Listed records:

• • • • •

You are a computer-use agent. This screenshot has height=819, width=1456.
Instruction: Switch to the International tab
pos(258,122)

• • • • •

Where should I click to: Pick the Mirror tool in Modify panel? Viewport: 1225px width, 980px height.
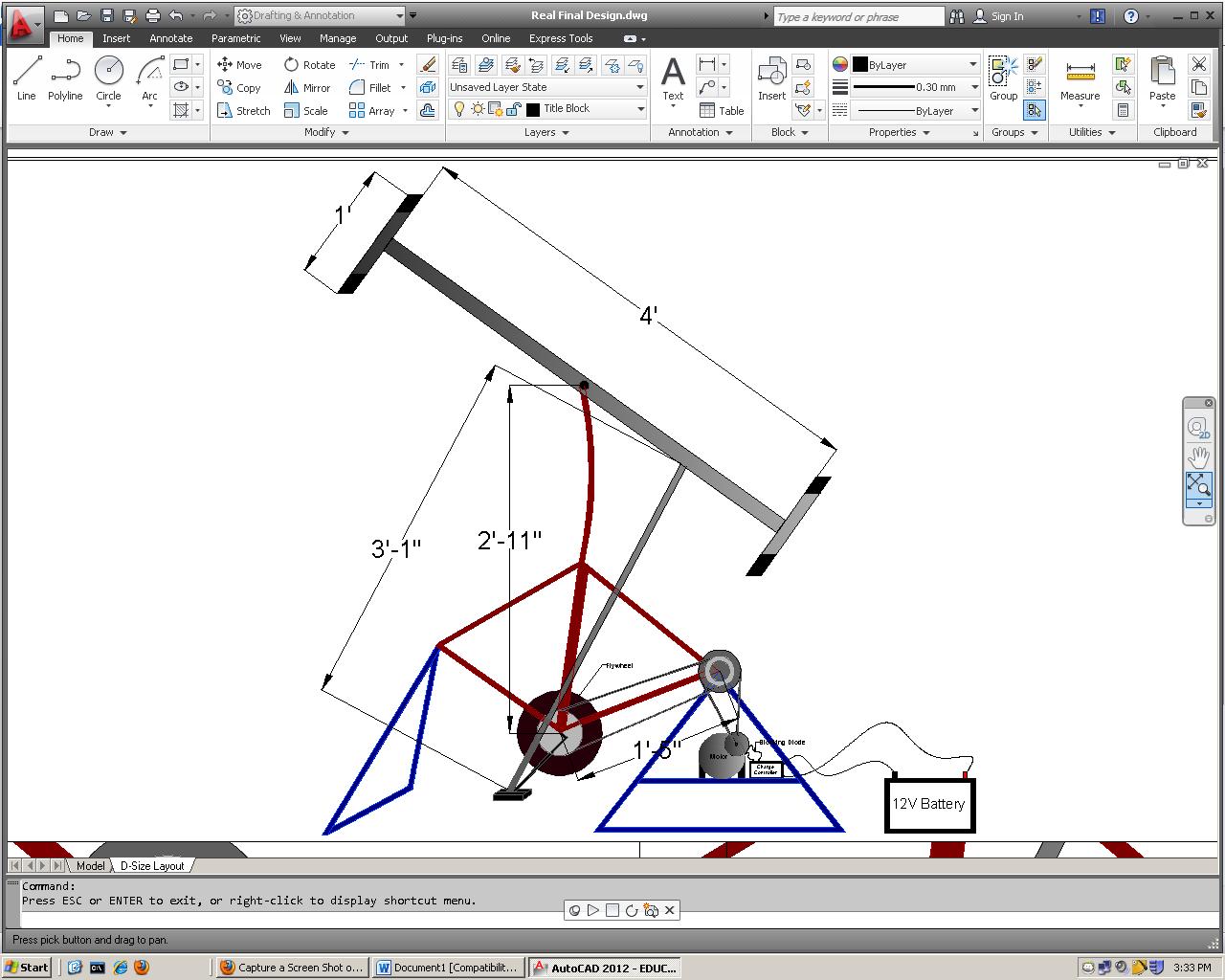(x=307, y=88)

• • • • •

Instructions to follow: Gather every line of the records above that contains the string "height", matching case exactly, and copy each one out in full.

The solution:
You are a computer-use agent. This screenshot has height=819, width=1456.
Where should I click to: Pick the Mirror tool in Modify panel? Viewport: 1225px width, 980px height.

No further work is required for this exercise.